2ドアボディのAL2は、この時点でほぼ量産仕様に近いフォルムを持っていた。開発が進むなか、1997年フランクフルト・モーターショーには「ライトグリーン(Light Green)」、東京モーターショーには「ライトブルー(Light Blue)」とネーミングされたオープン仕様のAL2も公開されている。

重量153kgのアルミニウム製ボディシェル

かつてアウディが販売したアルミニウム製コンパクトカー「A2」。
1999年のフランクフルトで公開されたA2は量産コンパクトカーとして世界初のフルアルミボディを採用、ボディシェルの重量はわずか約153kgに留められていた。

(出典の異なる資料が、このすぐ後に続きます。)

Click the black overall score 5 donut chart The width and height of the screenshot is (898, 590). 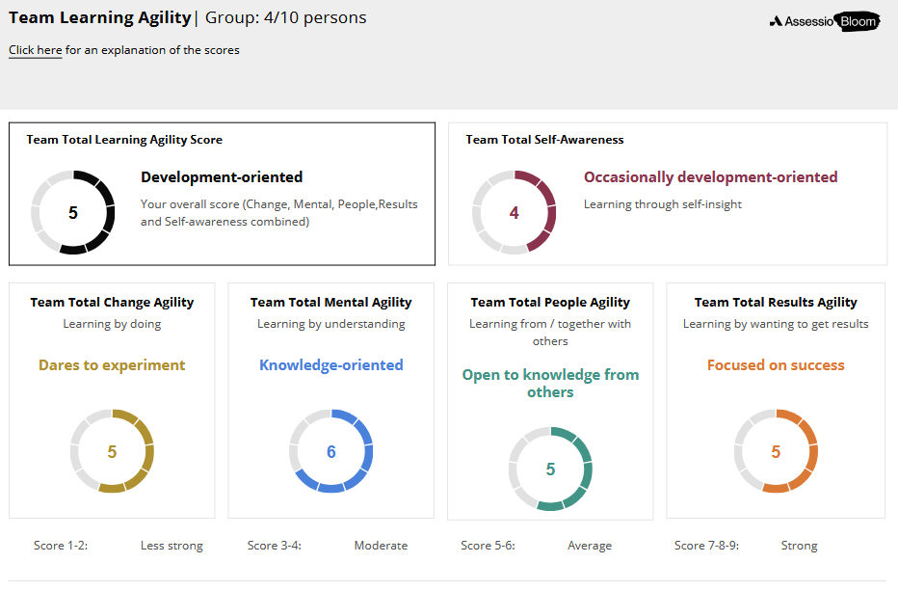point(72,212)
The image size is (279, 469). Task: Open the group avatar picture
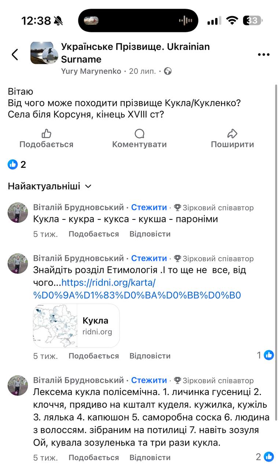click(42, 53)
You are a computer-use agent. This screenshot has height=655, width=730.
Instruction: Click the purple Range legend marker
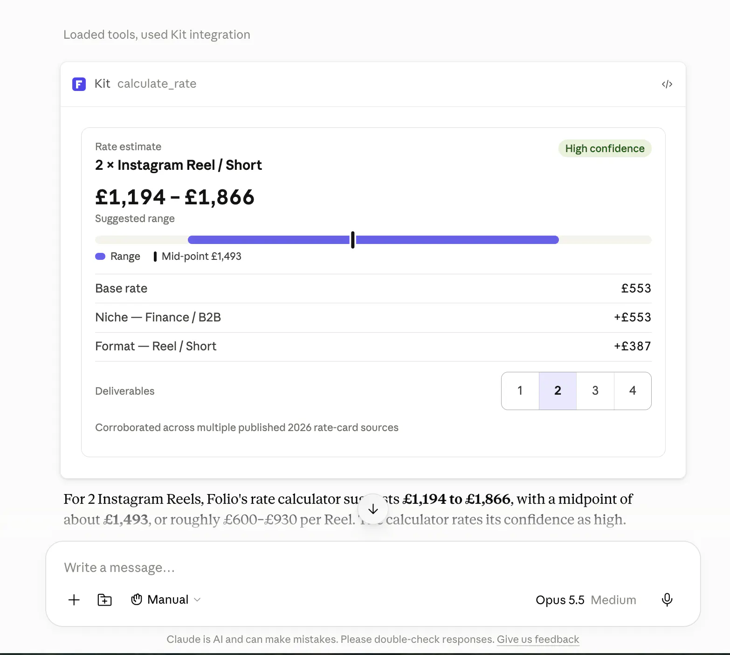point(100,257)
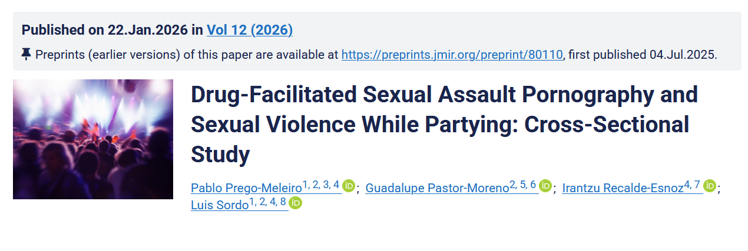Open the ORCID badge for Luis Sordo
The height and width of the screenshot is (251, 748).
click(x=295, y=203)
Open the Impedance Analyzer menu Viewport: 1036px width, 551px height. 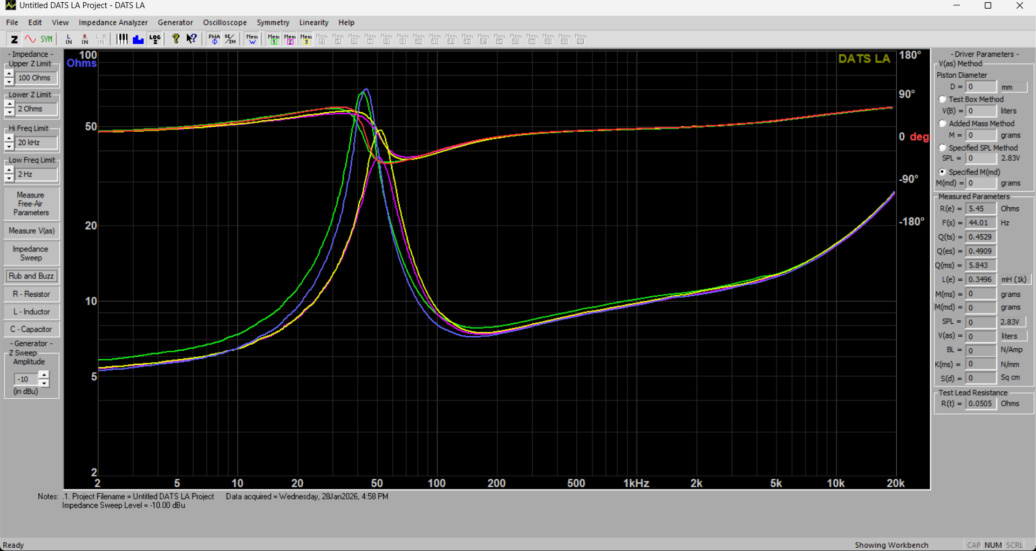pos(113,23)
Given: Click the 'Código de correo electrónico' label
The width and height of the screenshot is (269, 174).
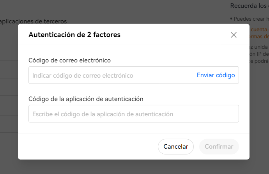Looking at the screenshot, I should (x=69, y=60).
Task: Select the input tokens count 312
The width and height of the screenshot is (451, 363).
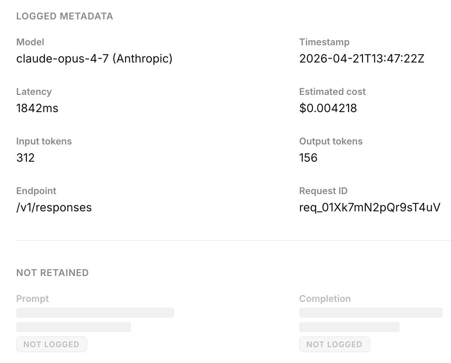Action: [x=25, y=157]
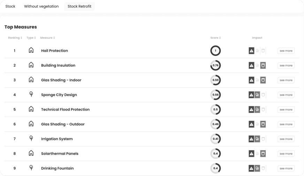Switch to the Stock tab

point(10,6)
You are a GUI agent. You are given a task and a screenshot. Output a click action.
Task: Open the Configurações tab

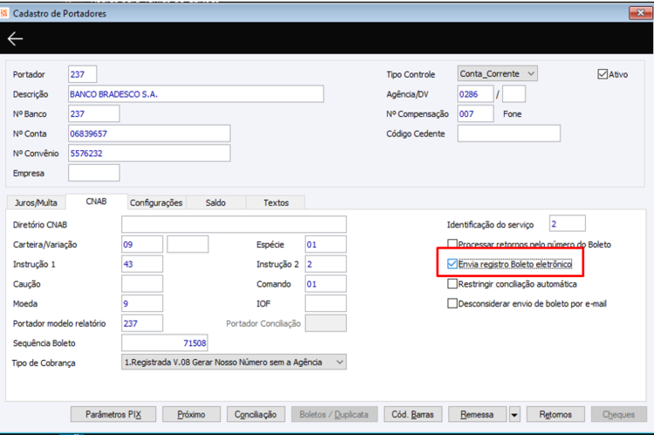click(156, 203)
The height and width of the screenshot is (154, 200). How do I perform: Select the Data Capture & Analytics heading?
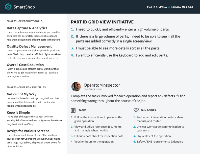27,28
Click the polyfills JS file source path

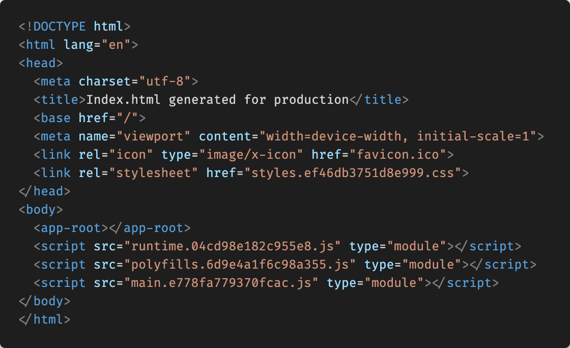(x=240, y=265)
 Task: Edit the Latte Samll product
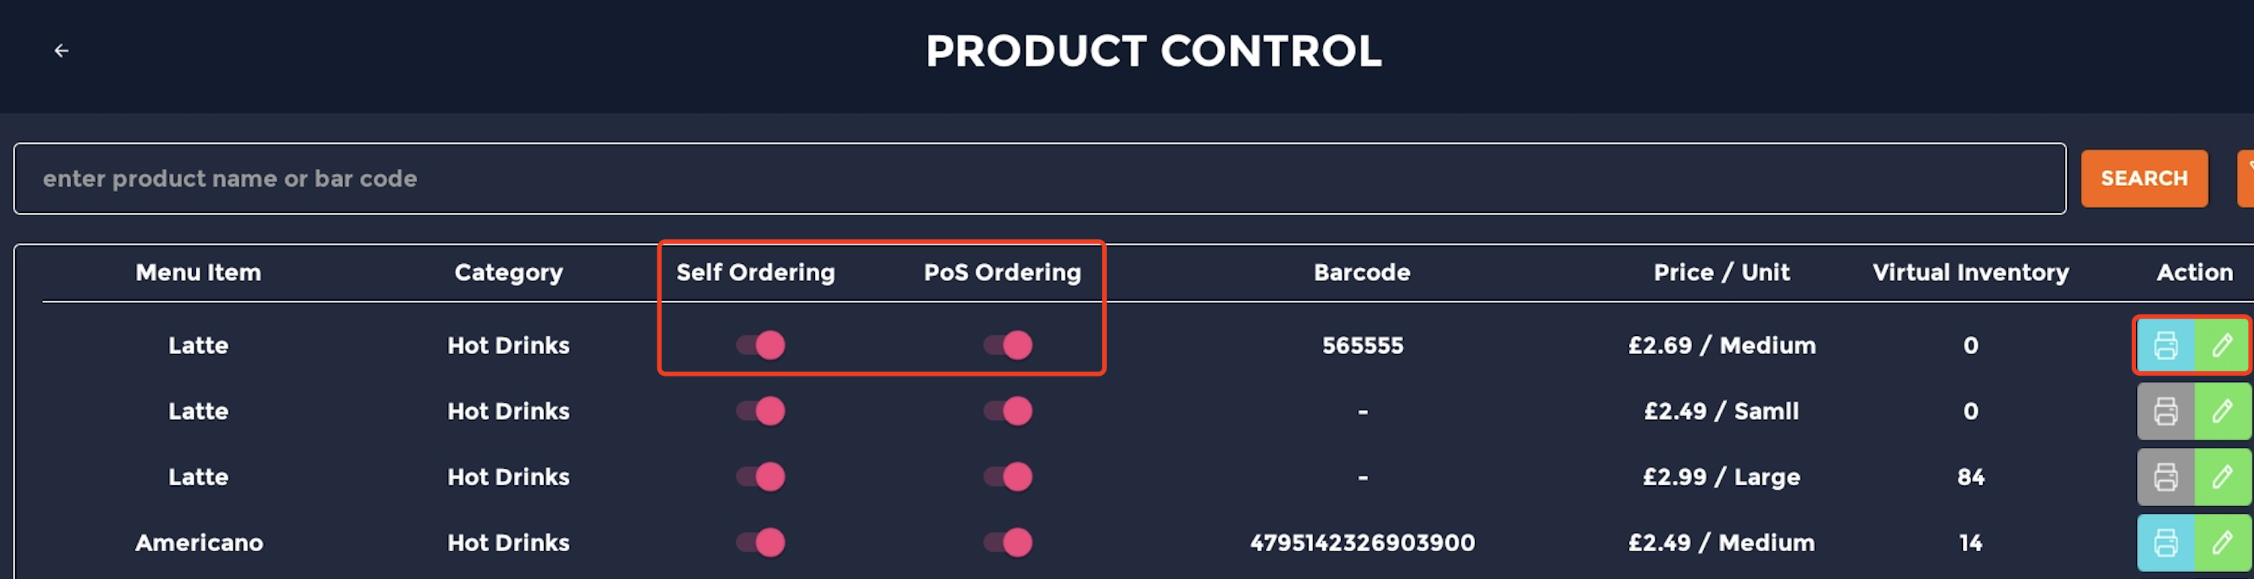(2223, 411)
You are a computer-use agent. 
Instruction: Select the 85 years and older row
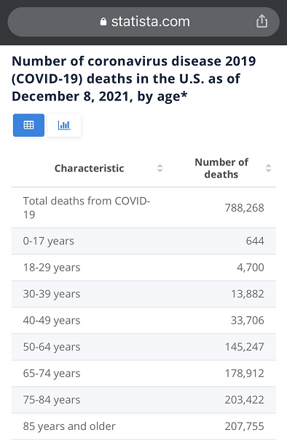144,426
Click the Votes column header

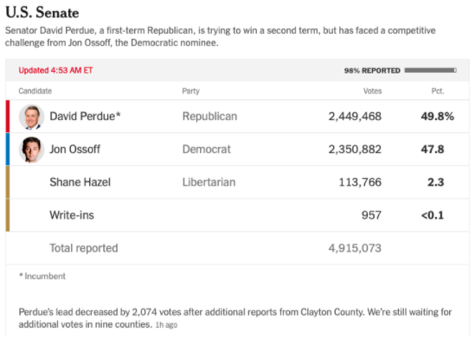click(372, 91)
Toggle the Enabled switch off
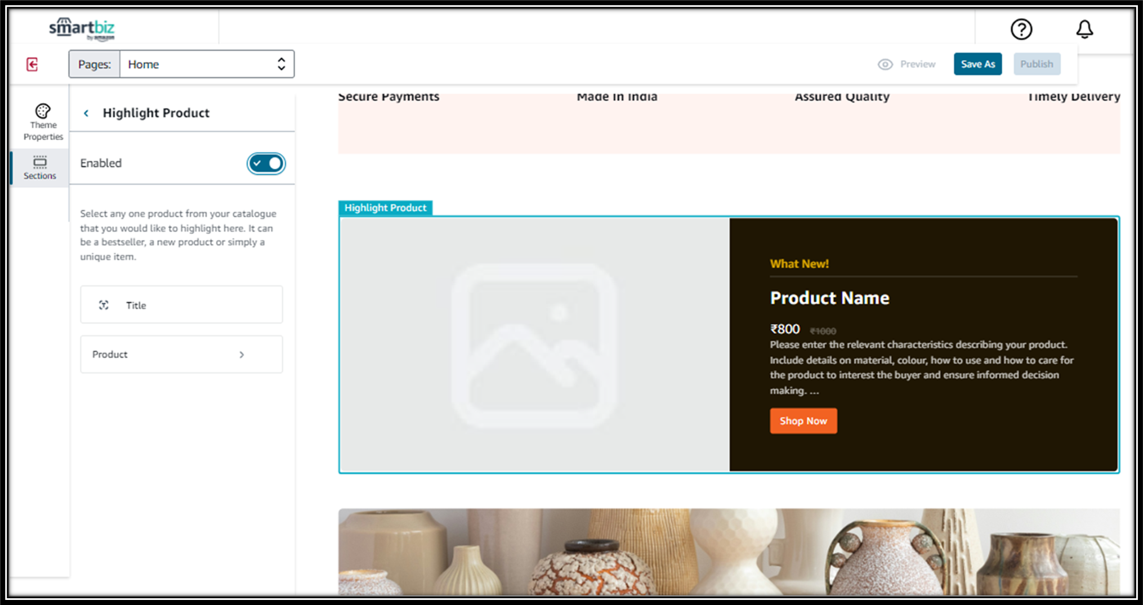 (266, 163)
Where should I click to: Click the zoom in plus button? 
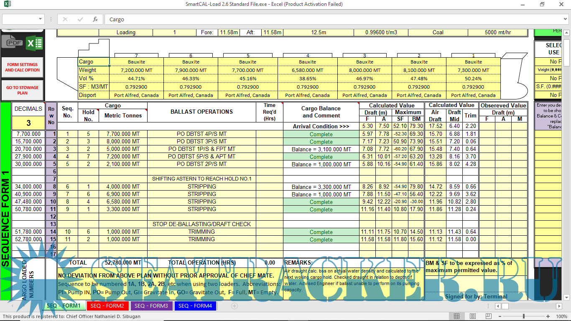click(548, 316)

AL2の革新的なエクステリアデザインには、当初から賛否が分かれたが、プロジェクトマネージャーのハラルド・ヴェスターは20年後のインタビューで「最初から意見が割れることは覚悟していました。最適な空力性能を追求するために、我々は風洞で寝泊まりするほどでしたよ」と振り返る。

1997年11月、アウディの経営陣はA2の量産化を承認し、1999年のフランクフルト・モーターショーでのワールドプレミアが決定。開発陣は急ピッチで作業を進め、予定どおりA2の市販仕様を完成させた。

1999年9月のフランクフルトで発表されたA2は、量産コンパクトカーとして世界初のフルアルミボディを採用。ボディシェルの重量はわずか約153kg、同等サイズのスチール製ボディの約60%という軽量構造を実現した。さらに全長3830m、全幅1670mm、全高1550mmと非常に小さなサイズながら、広大な室内空間も確保されている。

史上初の5ドア・3リッターカー

かつてアウディが販売したアルミニウム製コンパクトカー「A2」。
2001年から史上初の5ドア・リッターカーとして、「A2 1.2 TDI」を導入。軽量化、エアロダイナミクスを最適化し、Cd値0.25を実現している。

生産はネッカーズルムに新設された工場で行われ、1999年11月15日に稼働を開始。同日、世界初の5ドア・3リッターカーの「A2 1.2 TDI」が発表された。生産期間中、A2はガソリン2機種、ディーゼル3機種のエンジンをラインナップ。ガソリンモデルは1.4リッター直4、ディーゼルは1.2リッター直3、どちらも5速MTが組み合わせられた。

2001年3月に販売が開始された小燃費仕様の「A2 1.2 TDI」は、100kmあたり2.99リットルの軽油で走行可能を謳った。最高出力61PSを発揮するアルミ製直噴ターボディーゼルを搭載し、電動油圧クラッチシステムを備えた5速ティプトロニック(AT)が搭載された。

アルミ製パーツや軽量ホイールも積極的に導入され、ベースモデルから135kgも軽量化。車重はわずか855kgにまで軽量化されている。エアロダイナミクスも徹底的に磨かれ、フロント開口部の縮小、ナロータイヤ、ホイールアーチトリム、アンダーボディカバーなどにより、Cd値は0.28から驚異的な0.25へ低減した。

しかし、A2は2005年7月までに累計生産台数は17万6377台にとどまり、当初アウディが期待していた販売台数には遠く及ばない結果となった。しかし、25年を経た現在でもA2は「コンパクトカーの奇跡」として、多くの根強いファンを持ち、ヨーロッパの街中を走り続けている。